Excerpted records Start Marker

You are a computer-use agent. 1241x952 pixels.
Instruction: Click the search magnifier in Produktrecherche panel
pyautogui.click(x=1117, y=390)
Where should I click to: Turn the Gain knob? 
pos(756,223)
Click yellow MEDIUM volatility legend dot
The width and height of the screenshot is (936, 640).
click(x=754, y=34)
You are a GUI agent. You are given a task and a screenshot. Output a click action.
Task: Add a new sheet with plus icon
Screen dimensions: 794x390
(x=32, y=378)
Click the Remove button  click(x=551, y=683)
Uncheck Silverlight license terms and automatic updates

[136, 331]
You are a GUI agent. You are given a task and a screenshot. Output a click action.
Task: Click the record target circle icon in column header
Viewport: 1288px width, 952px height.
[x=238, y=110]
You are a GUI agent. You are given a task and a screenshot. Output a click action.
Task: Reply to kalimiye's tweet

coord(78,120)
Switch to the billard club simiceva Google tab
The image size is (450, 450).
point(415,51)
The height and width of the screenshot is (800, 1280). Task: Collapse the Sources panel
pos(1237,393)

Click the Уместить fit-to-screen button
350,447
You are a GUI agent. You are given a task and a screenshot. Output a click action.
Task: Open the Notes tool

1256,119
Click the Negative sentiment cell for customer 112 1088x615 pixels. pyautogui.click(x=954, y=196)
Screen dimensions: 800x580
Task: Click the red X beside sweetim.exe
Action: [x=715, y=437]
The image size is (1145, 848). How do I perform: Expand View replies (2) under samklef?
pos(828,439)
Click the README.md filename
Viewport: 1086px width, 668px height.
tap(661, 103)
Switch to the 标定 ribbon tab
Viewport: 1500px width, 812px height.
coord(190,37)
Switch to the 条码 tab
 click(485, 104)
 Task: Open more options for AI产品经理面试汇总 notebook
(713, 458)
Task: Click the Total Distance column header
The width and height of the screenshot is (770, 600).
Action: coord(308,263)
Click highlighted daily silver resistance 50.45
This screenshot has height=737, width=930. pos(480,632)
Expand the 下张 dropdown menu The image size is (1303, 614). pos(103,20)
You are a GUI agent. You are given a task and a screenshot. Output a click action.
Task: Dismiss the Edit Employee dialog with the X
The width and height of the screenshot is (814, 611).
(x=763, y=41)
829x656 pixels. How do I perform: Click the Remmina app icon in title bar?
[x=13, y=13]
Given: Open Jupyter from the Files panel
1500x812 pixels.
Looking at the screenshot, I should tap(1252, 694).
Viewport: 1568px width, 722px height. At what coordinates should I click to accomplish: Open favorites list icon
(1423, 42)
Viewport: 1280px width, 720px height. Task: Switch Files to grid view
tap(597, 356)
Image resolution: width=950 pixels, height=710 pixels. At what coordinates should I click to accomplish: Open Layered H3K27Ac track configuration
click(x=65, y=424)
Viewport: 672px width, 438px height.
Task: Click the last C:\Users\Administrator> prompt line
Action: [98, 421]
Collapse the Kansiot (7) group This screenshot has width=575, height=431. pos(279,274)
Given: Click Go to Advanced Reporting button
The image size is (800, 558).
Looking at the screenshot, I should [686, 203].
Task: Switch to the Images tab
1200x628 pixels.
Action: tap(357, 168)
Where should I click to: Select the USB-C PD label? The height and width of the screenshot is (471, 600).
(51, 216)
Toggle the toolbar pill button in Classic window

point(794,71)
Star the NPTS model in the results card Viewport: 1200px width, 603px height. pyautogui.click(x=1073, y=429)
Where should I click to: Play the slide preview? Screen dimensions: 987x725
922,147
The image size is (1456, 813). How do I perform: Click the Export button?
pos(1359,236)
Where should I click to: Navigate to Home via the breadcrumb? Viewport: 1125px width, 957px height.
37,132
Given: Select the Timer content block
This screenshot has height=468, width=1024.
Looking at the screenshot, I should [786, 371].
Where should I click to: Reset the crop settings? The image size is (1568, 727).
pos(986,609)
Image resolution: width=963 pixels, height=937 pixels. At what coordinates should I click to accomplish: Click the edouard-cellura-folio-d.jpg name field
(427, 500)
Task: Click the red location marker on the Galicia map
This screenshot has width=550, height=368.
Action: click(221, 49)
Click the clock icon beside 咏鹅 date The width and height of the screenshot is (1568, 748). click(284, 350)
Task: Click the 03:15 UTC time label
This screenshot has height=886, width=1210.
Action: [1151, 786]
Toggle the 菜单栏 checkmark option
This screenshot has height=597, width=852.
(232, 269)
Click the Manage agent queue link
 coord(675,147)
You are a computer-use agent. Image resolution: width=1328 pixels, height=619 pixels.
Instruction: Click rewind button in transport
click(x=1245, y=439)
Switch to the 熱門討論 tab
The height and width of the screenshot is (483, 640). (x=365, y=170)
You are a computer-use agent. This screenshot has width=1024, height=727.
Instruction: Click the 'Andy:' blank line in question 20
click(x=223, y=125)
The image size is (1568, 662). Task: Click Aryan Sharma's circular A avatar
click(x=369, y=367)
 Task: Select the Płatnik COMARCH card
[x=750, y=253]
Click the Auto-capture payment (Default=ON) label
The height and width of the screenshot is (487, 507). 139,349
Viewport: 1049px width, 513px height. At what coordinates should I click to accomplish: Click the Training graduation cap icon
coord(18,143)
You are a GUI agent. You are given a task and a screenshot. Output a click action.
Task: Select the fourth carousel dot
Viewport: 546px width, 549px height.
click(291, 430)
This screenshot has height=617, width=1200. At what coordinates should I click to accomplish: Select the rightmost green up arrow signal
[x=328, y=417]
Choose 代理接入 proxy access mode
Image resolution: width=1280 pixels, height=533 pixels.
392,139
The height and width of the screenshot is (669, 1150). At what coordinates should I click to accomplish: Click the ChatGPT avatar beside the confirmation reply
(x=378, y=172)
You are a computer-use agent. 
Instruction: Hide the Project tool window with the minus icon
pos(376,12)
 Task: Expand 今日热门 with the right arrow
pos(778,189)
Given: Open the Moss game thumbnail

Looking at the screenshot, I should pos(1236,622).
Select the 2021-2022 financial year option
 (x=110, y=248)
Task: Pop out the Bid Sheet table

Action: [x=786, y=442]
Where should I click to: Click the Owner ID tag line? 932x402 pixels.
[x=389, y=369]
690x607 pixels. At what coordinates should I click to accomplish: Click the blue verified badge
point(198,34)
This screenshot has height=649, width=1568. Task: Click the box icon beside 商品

Excerpted records End Marker

▸ **Exercise instructions**: Return all the data exactly as given.

▸ **Your response**:
You are a computer-use agent. 1241x952 pixels.
Instruction: Click the search magnifier in Produktrecherche panel
pyautogui.click(x=1117, y=390)
Where should I click to: Turn the Gain knob? 
pos(756,223)
Click yellow MEDIUM volatility legend dot
The width and height of the screenshot is (936, 640).
click(x=754, y=34)
You are a GUI agent. You are given a task and a screenshot. Output a click action.
Task: Add a new sheet with plus icon
Screen dimensions: 794x390
(x=32, y=378)
Click the Remove button  click(x=551, y=683)
Uncheck Silverlight license terms and automatic updates

[136, 331]
You are a GUI agent. You are given a task and a screenshot. Output a click action.
Task: Click the record target circle icon in column header
Viewport: 1288px width, 952px height.
[x=238, y=110]
You are a GUI agent. You are given a task and a screenshot. Output a click action.
Task: Reply to kalimiye's tweet

coord(78,120)
Switch to the billard club simiceva Google tab
The image size is (450, 450).
point(415,51)
The height and width of the screenshot is (800, 1280). Task: Collapse the Sources panel
pos(1237,393)

Click the Уместить fit-to-screen button
350,447
You are a GUI agent. You are given a task and a screenshot. Output a click action.
Task: Open the Notes tool

1256,119
Click the Negative sentiment cell for customer 112 1088x615 pixels. pyautogui.click(x=954, y=196)
Screen dimensions: 800x580
Task: Click the red X beside sweetim.exe
Action: [x=715, y=437]
The image size is (1145, 848). How do I perform: Expand View replies (2) under samklef?
pos(828,439)
Click the README.md filename
Viewport: 1086px width, 668px height.
tap(661, 103)
Switch to the 标定 ribbon tab
Viewport: 1500px width, 812px height.
coord(190,37)
Switch to the 条码 tab
 click(485, 104)
 Task: Open more options for AI产品经理面试汇总 notebook
(713, 458)
Task: Click the Total Distance column header
The width and height of the screenshot is (770, 600).
Action: coord(308,263)
Click highlighted daily silver resistance 50.45
This screenshot has height=737, width=930. pos(480,632)
Expand the 下张 dropdown menu The image size is (1303, 614). pos(103,20)
You are a GUI agent. You are given a task and a screenshot. Output a click action.
Task: Dismiss the Edit Employee dialog with the X
The width and height of the screenshot is (814, 611).
(x=763, y=41)
829x656 pixels. How do I perform: Click the Remmina app icon in title bar?
[x=13, y=13]
Given: Open Jupyter from the Files panel
1500x812 pixels.
Looking at the screenshot, I should tap(1252, 694).
Viewport: 1568px width, 722px height. At what coordinates should I click to accomplish: Open favorites list icon
(1423, 42)
Viewport: 1280px width, 720px height. Task: Switch Files to grid view
tap(597, 356)
Image resolution: width=950 pixels, height=710 pixels. At what coordinates should I click to accomplish: Open Layered H3K27Ac track configuration
click(x=65, y=424)
Viewport: 672px width, 438px height.
Task: Click the last C:\Users\Administrator> prompt line
Action: [98, 421]
Collapse the Kansiot (7) group This screenshot has width=575, height=431. pos(279,274)
Given: Click Go to Advanced Reporting button
The image size is (800, 558).
Looking at the screenshot, I should [686, 203].
Task: Switch to the Images tab
1200x628 pixels.
Action: tap(357, 168)
Where should I click to: Select the USB-C PD label? The height and width of the screenshot is (471, 600).
(51, 216)
Toggle the toolbar pill button in Classic window

point(794,71)
Star the NPTS model in the results card Viewport: 1200px width, 603px height. pyautogui.click(x=1073, y=429)
Where should I click to: Play the slide preview? Screen dimensions: 987x725
922,147
The image size is (1456, 813). How do I perform: Click the Export button?
pos(1359,236)
Where should I click to: Navigate to Home via the breadcrumb? Viewport: 1125px width, 957px height.
37,132
Given: Select the Timer content block
This screenshot has height=468, width=1024.
Looking at the screenshot, I should [786, 371].
Where should I click to: Reset the crop settings? The image size is (1568, 727).
pos(986,609)
Image resolution: width=963 pixels, height=937 pixels. At what coordinates should I click to accomplish: Click the edouard-cellura-folio-d.jpg name field
(427, 500)
Task: Click the red location marker on the Galicia map
This screenshot has width=550, height=368.
Action: click(221, 49)
Click the clock icon beside 咏鹅 date The width and height of the screenshot is (1568, 748). click(284, 350)
Task: Click the 03:15 UTC time label
This screenshot has height=886, width=1210.
Action: [1151, 786]
Toggle the 菜单栏 checkmark option
This screenshot has height=597, width=852.
(232, 269)
Click the Manage agent queue link
 coord(675,147)
You are a computer-use agent. Image resolution: width=1328 pixels, height=619 pixels.
Instruction: Click rewind button in transport
click(x=1245, y=439)
Switch to the 熱門討論 tab
The height and width of the screenshot is (483, 640). (x=365, y=170)
You are a computer-use agent. This screenshot has width=1024, height=727.
Instruction: Click the 'Andy:' blank line in question 20
click(x=223, y=125)
The image size is (1568, 662). Task: Click Aryan Sharma's circular A avatar
click(x=369, y=367)
 Task: Select the Płatnik COMARCH card
[x=750, y=253]
Click the Auto-capture payment (Default=ON) label
The height and width of the screenshot is (487, 507). 139,349
Viewport: 1049px width, 513px height. At what coordinates should I click to accomplish: Click the Training graduation cap icon
coord(18,143)
You are a GUI agent. You are given a task and a screenshot. Output a click action.
Task: Select the fourth carousel dot
Viewport: 546px width, 549px height.
click(291, 430)
This screenshot has height=617, width=1200. At what coordinates should I click to accomplish: Select the rightmost green up arrow signal
[x=328, y=417]
Choose 代理接入 proxy access mode
Image resolution: width=1280 pixels, height=533 pixels.
392,139
The height and width of the screenshot is (669, 1150). At what coordinates should I click to accomplish: Click the ChatGPT avatar beside the confirmation reply
(x=378, y=172)
You are a computer-use agent. 
Instruction: Hide the Project tool window with the minus icon
pos(376,12)
 Task: Expand 今日热门 with the right arrow
pos(778,189)
Given: Open the Moss game thumbnail

Looking at the screenshot, I should pos(1236,622).
Select the 2021-2022 financial year option
 (x=110, y=248)
Task: Pop out the Bid Sheet table

Action: [x=786, y=442]
Where should I click to: Click the Owner ID tag line? 932x402 pixels.
[x=389, y=369]
690x607 pixels. At what coordinates should I click to accomplish: Click the blue verified badge
point(198,34)
This screenshot has height=649, width=1568. Task: Click the box icon beside 商品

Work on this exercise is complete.